The US Food and Drug Administration (FDA) on Tuesday released a warning lettter for Maryland-based Qiagen over deficiencies with its blood test used for diagnosing tuberculosis (TB), noting multiple complaints for high false positive rates.
FDA’s inspection found that Qiagen’s QuantiFERON-TB Gold (QFT) test device, first approved in 2005, “is adulterated … in that the methods used in or the facilities or controls used for, their manufacture, packing, storage, or installation are not in conformity with the current good manufacturing practice requirements of the Quality System regulation.”
Multiple corrective and preventive actions (CAPAs) had been open due to repeated complaints for high false positive rates, FDA noted in the warning letter issued on 16 May.
Qiagen’s corrective action was also cited as “not effective” because the contract manufacturer could not meet the required new specification and “there were no endotoxin spiking studies to determine what amount of endotoxin contamination of the Nil tube could cause a false negative result. Furthermore since the endotoxin specification change was implemented, the TB Antigen and Nil tubes were manufactured without process validation and released,” FDA said.
In addition, the documented quality requirements that must be met by Qiagen’s contract manufacturer of QuantiFERON blood collection tubes “do not include endotoxin.”
Another CAPA, opened due to endotoxin contamination found in two lots of one of the blood collection tubes, “could lead to potentially false negative results,” FDA said, noting that this CAPA “was not effective as portions from both lots were released despite multiple failures being obtained during lot release testing.”

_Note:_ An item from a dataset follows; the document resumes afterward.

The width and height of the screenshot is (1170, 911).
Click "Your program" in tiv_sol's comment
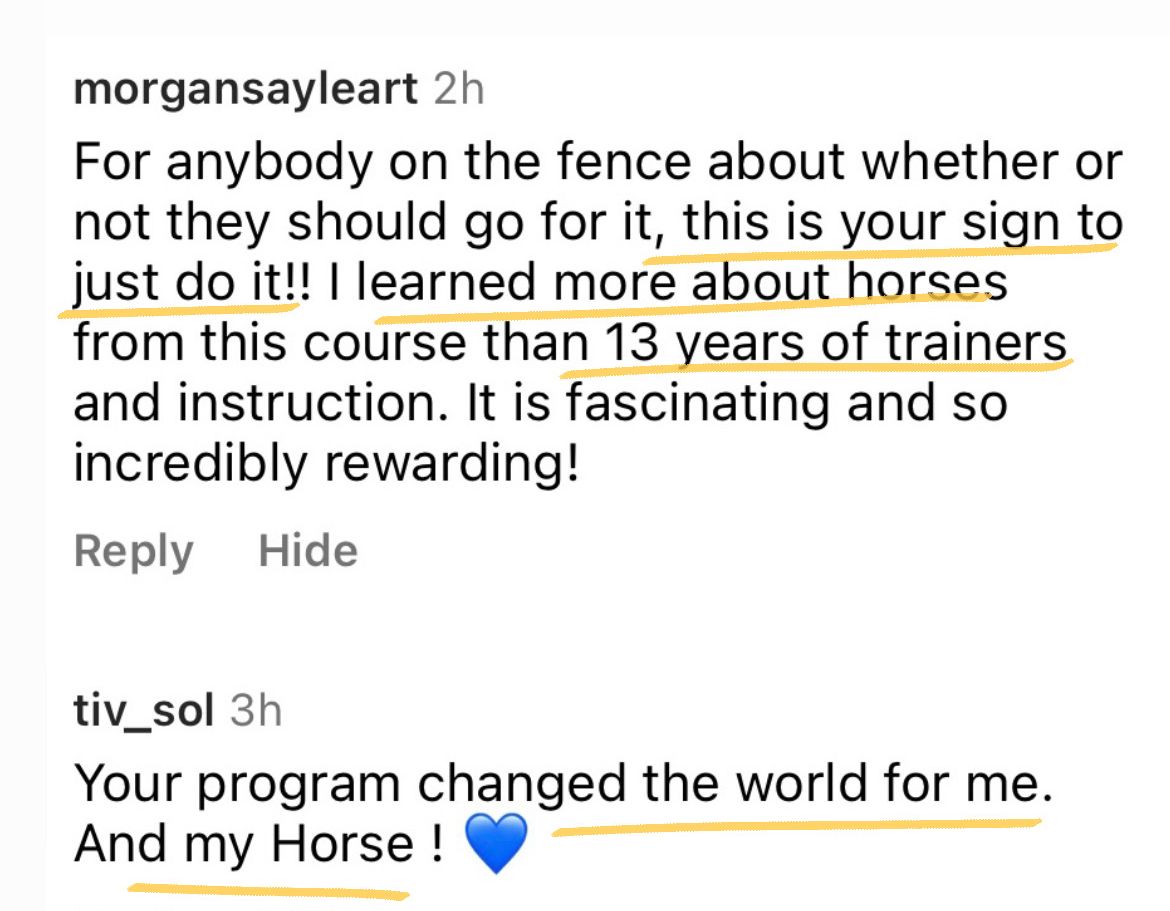coord(237,784)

The agency also took issue with the fact that the validation documents included in Qiagen’s response “do not directly address endotoxin levels and do not provide evidence that your current process has been appropriately validated.”
FDA also found the QFT device to be misbranded as Qiagen failed “to submit a report to the FDA no later than 30 calendar days after the day that your firm received or otherwise became aware of information, from any source, that reasonably suggests that a device that your firm markets has malfunctioned and this device or a similar device that it markets would be likely to cause or contribute to a death or serious injury, if the malfunction were to recur.”

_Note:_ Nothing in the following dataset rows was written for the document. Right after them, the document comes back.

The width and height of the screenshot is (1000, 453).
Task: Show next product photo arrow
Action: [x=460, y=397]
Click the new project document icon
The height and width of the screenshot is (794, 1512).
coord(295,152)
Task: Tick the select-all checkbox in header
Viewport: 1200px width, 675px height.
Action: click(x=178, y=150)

Specifically, FDA points to two Japanese recalls after malfunctions with the devices.
Thomas Theuringer, spokesman for Qiagen, told Focus that there are "no performance issues with the QuantiFERON-TB Gold (QFT) test and there is no request to discontinue selling the product ... We take these matters seriously and have already taken appropriate actions to correct the procedures and ensure FDA compliance. This includes making improvements during the ongoing transfer of QFT manufacturing and the transition to the fourth-generation version to the Qiagen site in Germantown [Maryland]."
He also said the comparison to Theranos, which has come under fire for its faulty blood testing device that has not been approved by FDA yet, as an "apples to pears" comparison.
Editor's note: This article was updated on 5/25/16 with Qiagen comments and more background on Theranos.